__Required action__:
Retype the data exactly, so that every line matches the original.

*** Opening Data ***

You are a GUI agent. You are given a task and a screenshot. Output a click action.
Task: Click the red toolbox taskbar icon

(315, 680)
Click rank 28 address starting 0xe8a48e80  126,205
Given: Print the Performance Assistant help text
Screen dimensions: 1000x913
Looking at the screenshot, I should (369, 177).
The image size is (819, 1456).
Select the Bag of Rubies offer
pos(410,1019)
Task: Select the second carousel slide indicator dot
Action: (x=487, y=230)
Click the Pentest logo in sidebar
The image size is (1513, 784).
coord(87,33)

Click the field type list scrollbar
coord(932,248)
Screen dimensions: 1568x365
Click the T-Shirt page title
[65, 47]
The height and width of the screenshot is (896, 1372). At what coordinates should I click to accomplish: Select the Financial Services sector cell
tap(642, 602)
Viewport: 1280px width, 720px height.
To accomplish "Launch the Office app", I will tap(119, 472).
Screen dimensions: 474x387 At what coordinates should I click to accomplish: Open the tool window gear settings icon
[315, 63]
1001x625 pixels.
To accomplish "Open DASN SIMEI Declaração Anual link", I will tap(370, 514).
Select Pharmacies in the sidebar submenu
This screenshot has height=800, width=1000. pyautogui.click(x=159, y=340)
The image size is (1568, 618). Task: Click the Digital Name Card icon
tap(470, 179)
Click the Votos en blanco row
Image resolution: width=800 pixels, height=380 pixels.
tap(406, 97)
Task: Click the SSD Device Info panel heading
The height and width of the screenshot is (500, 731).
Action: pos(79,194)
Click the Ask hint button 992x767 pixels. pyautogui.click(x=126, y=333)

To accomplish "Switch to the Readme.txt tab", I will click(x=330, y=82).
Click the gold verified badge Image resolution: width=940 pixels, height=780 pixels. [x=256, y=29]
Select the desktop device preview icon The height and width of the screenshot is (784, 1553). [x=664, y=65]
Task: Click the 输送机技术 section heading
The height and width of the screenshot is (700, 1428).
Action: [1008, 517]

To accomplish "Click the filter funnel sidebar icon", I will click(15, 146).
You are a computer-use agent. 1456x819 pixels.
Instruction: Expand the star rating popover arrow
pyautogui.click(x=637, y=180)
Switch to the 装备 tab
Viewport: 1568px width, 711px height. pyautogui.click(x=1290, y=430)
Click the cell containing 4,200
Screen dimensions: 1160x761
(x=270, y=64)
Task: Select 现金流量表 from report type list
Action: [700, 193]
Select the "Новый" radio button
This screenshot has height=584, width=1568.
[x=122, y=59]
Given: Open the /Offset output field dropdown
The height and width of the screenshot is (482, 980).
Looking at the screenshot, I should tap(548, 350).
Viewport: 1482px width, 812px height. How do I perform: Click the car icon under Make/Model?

*** Closing Data ***

__Solution for this exercise__:
You are a GUI agent. You are given a task and a screenshot. Output a click action.
Task: Click the red toolbox taskbar icon

(315, 680)
Click rank 28 address starting 0xe8a48e80  126,205
Given: Print the Performance Assistant help text
Screen dimensions: 1000x913
Looking at the screenshot, I should (369, 177).
The image size is (819, 1456).
Select the Bag of Rubies offer
pos(410,1019)
Task: Select the second carousel slide indicator dot
Action: (x=487, y=230)
Click the Pentest logo in sidebar
The image size is (1513, 784).
coord(87,33)

Click the field type list scrollbar
coord(932,248)
Screen dimensions: 1568x365
Click the T-Shirt page title
[65, 47]
The height and width of the screenshot is (896, 1372). At what coordinates should I click to accomplish: Select the Financial Services sector cell
tap(642, 602)
Viewport: 1280px width, 720px height.
To accomplish "Launch the Office app", I will tap(119, 472).
Screen dimensions: 474x387 At what coordinates should I click to accomplish: Open the tool window gear settings icon
[315, 63]
1001x625 pixels.
To accomplish "Open DASN SIMEI Declaração Anual link", I will tap(370, 514).
Select Pharmacies in the sidebar submenu
This screenshot has height=800, width=1000. pyautogui.click(x=159, y=340)
The image size is (1568, 618). Task: Click the Digital Name Card icon
tap(470, 179)
Click the Votos en blanco row
Image resolution: width=800 pixels, height=380 pixels.
tap(406, 97)
Task: Click the SSD Device Info panel heading
The height and width of the screenshot is (500, 731).
Action: pos(79,194)
Click the Ask hint button 992x767 pixels. pyautogui.click(x=126, y=333)

To accomplish "Switch to the Readme.txt tab", I will click(x=330, y=82).
Click the gold verified badge Image resolution: width=940 pixels, height=780 pixels. [x=256, y=29]
Select the desktop device preview icon The height and width of the screenshot is (784, 1553). [x=664, y=65]
Task: Click the 输送机技术 section heading
The height and width of the screenshot is (700, 1428).
Action: [1008, 517]

To accomplish "Click the filter funnel sidebar icon", I will click(15, 146).
You are a computer-use agent. 1456x819 pixels.
Instruction: Expand the star rating popover arrow
pyautogui.click(x=637, y=180)
Switch to the 装备 tab
Viewport: 1568px width, 711px height. pyautogui.click(x=1290, y=430)
Click the cell containing 4,200
Screen dimensions: 1160x761
(x=270, y=64)
Task: Select 现金流量表 from report type list
Action: [700, 193]
Select the "Новый" radio button
This screenshot has height=584, width=1568.
[x=122, y=59]
Given: Open the /Offset output field dropdown
The height and width of the screenshot is (482, 980).
Looking at the screenshot, I should tap(548, 350).
Viewport: 1482px width, 812px height. How do I perform: Click the car icon under Make/Model?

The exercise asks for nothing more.